◆ **Passage shown**
Sample placement device for observing pore deformation and experimental method

Technical Field

The invention belongs to the technical field of oil and gas exploration, and particularly relates to a sample placement device for observing pore deformation and an experimental method.

Background

Shale cores have millimeter to nanoscale pores, the types of pores mainly including organic matter pores, inter-particulate mineral pores, inter-clay mineral sheet pores, and lamellar/striated lamellar seams. The different pore types have different contributions to the occurrence characteristics and migration capacity of the fluid in the reservoir space, the pore types are described in the laboratory at the present stage mainly by adopting a static characterization method, such as a liquid nitrogen adsorption or mercury injection method to describe pore distribution, a scanning electron microscope to describe the pore types, and the like, and the methods can only describe the characteristics of the rock under the normal pressure of the earth surface after the rock is depressurized.

◆ **Tasks to complete**
a: Summarize the pore-deformation text in two sentences.
b: Copy out the part of the pore-deformation text that begins at the words "The invention belongs" and stops after the words "an experimental method.".

◆ **Supplied material**
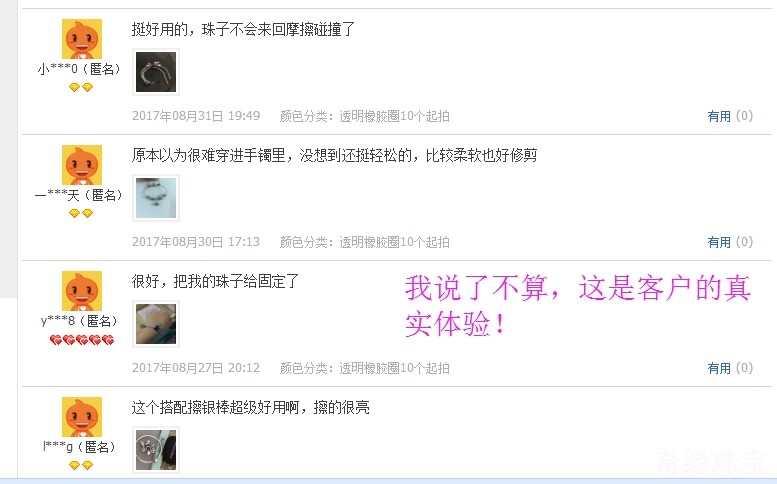Click timestamp 2017年08月27日 20:12
777x484 pixels.
coord(196,368)
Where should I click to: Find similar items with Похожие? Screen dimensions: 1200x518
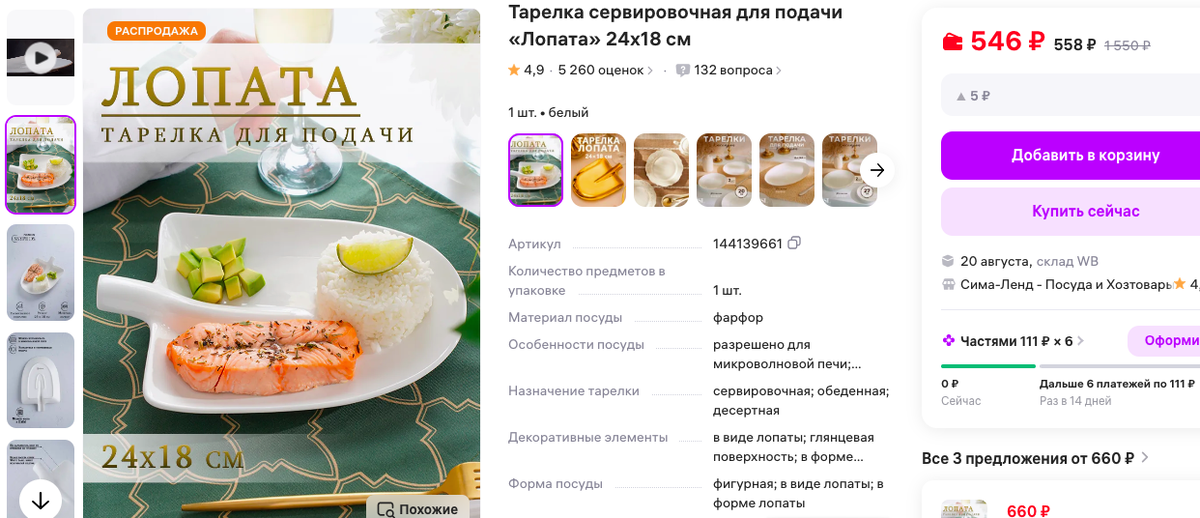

◆ **Solutions for each task**
a: The invention is a sample placement device and experimental method for observing pore deformation, belonging to the field of oil and gas exploration. Shale cores have millimeter- to nanoscale pores of several types, but current laboratory methods such as liquid nitrogen adsorption, mercury injection, and scanning electron microscopy characterize them statically and can only describe the rock under surface normal pressure after it has been depressurized.

b:
The invention belongs to the technical field of oil and gas exploration, and particularly relates to a sample placement device for observing pore deformation and an experimental method.